Sending money to a relative in another EAC country could soon be faster, cheaper, and more reliable, following a knowledge exchange mission between the EAC and European Union held in Germany and Luxembourg from 23–29 March 2026.

The mission, part of the EU–EAC Digital Economy, E-Commerce, E-Payments and Public E-Services Programme (DEEP), brought together delegates from EAC partner state central banks, the East African Development Bank, and the FSD Network to study payment system best practices.
The goal: implement the EAC Payment System Masterplan to better serve the millions of small businesses, traders, and families who depend on cross-border payments every day. According to the EAC Secretariat, strengthening interoperability and learning from global best practices will help build faster, more secure, and more inclusive payment systems for East African citizens and businesses.

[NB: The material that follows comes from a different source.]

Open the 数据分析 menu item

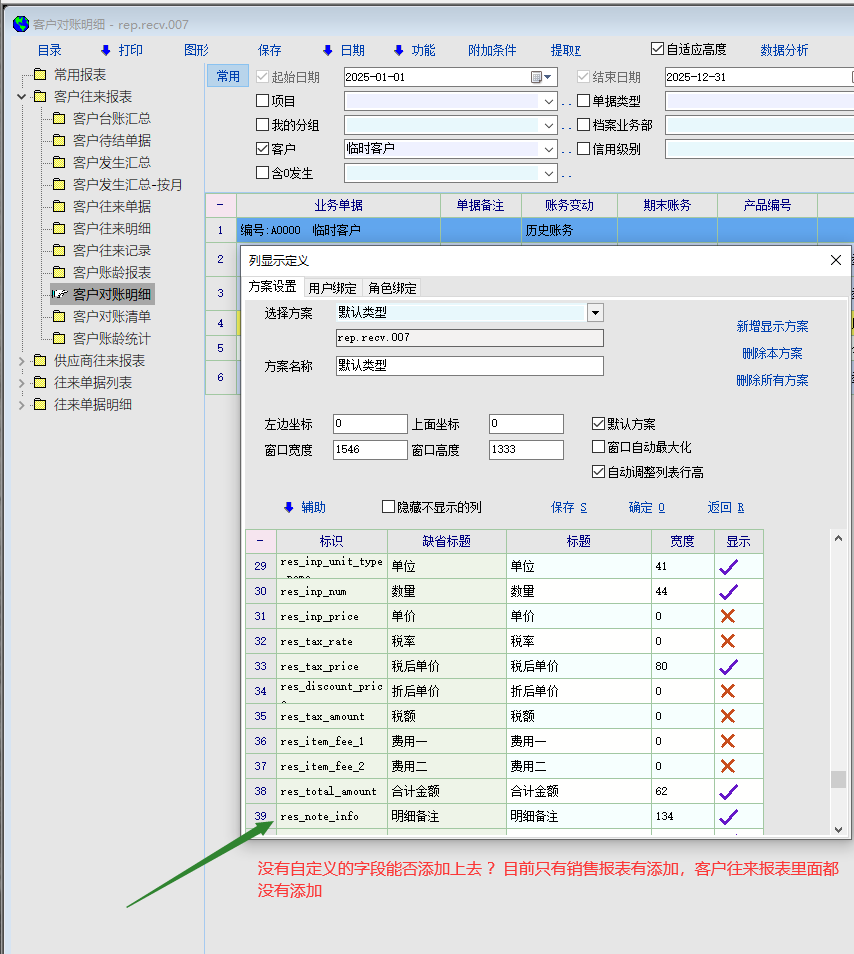pos(784,50)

The implications for community development are significant. Mama Mboga in Arusha sending school fees to a niece in Kampala. A boda boda rider in Kigali receiving payment from a customer in Nairobi. A cooperative in Bujumbura paying suppliers in Dar es Salaam. Each of these transactions is currently slowed and made expensive by fragmented payment systems.
If the masterplan delivers, it will mark one of the most concrete benefits of EAC integration to reach ordinary citizens — the kind of “integration you can feel” that policy speeches have long promised.